TASK BRIEF -> Find and copy each line of the records where the string "computer" shows up.
====
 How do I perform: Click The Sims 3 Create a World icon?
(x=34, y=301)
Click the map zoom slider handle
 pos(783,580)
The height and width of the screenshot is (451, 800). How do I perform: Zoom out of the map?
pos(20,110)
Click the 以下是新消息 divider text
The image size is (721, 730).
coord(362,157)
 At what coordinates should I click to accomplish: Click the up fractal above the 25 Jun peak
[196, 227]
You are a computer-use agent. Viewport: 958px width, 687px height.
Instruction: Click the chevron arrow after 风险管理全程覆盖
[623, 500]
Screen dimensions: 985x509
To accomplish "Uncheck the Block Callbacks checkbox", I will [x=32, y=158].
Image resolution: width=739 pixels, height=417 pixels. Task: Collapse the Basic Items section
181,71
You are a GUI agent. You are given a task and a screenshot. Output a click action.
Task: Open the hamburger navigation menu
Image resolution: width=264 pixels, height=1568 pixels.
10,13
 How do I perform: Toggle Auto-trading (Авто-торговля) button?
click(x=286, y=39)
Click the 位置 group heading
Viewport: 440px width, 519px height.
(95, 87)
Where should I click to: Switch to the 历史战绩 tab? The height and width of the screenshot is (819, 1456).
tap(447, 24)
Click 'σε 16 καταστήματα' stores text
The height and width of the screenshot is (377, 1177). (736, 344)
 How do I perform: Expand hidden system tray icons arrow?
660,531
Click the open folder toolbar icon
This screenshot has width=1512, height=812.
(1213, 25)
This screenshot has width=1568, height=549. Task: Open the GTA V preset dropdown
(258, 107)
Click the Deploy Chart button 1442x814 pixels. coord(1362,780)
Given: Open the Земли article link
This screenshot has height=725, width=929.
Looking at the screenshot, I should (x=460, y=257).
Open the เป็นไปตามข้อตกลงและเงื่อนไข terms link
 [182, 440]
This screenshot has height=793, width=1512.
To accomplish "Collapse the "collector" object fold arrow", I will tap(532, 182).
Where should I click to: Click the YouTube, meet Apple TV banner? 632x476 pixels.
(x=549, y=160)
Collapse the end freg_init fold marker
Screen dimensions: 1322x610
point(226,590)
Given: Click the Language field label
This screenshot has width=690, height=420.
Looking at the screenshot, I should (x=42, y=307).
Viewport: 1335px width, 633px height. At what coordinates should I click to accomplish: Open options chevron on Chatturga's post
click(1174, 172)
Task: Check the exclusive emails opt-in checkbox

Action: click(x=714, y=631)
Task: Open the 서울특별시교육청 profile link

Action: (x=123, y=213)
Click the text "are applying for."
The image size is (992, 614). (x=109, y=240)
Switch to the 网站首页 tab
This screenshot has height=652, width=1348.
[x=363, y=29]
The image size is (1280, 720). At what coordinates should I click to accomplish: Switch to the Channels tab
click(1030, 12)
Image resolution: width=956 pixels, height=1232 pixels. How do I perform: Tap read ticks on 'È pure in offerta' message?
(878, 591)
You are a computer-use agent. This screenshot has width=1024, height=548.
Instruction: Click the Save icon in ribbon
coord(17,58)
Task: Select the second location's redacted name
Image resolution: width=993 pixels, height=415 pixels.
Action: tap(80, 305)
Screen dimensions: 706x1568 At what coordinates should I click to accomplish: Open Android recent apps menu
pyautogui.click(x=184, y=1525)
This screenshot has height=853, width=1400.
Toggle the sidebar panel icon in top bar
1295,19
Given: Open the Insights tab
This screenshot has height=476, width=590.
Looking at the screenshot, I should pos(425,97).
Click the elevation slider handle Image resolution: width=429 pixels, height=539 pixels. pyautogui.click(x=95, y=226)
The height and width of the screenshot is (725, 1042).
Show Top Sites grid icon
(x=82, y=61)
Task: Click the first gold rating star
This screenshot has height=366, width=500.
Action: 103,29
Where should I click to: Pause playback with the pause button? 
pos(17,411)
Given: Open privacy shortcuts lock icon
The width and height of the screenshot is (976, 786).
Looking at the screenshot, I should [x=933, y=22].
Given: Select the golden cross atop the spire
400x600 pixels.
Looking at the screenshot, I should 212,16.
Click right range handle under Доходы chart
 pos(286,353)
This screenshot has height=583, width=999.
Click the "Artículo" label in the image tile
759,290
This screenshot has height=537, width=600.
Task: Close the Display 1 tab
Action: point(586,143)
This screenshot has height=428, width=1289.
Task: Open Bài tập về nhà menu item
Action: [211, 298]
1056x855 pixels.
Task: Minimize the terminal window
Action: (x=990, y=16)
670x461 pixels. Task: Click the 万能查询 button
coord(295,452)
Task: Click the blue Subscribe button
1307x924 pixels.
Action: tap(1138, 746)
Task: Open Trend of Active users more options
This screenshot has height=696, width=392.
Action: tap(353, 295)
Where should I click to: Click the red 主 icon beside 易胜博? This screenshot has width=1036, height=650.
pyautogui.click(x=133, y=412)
====
SOLUTION TO THIS TASK ->
You are a computer-use agent. Viewport: 958px width, 687px height.
You are a computer-use agent. This screenshot has width=1024, height=548.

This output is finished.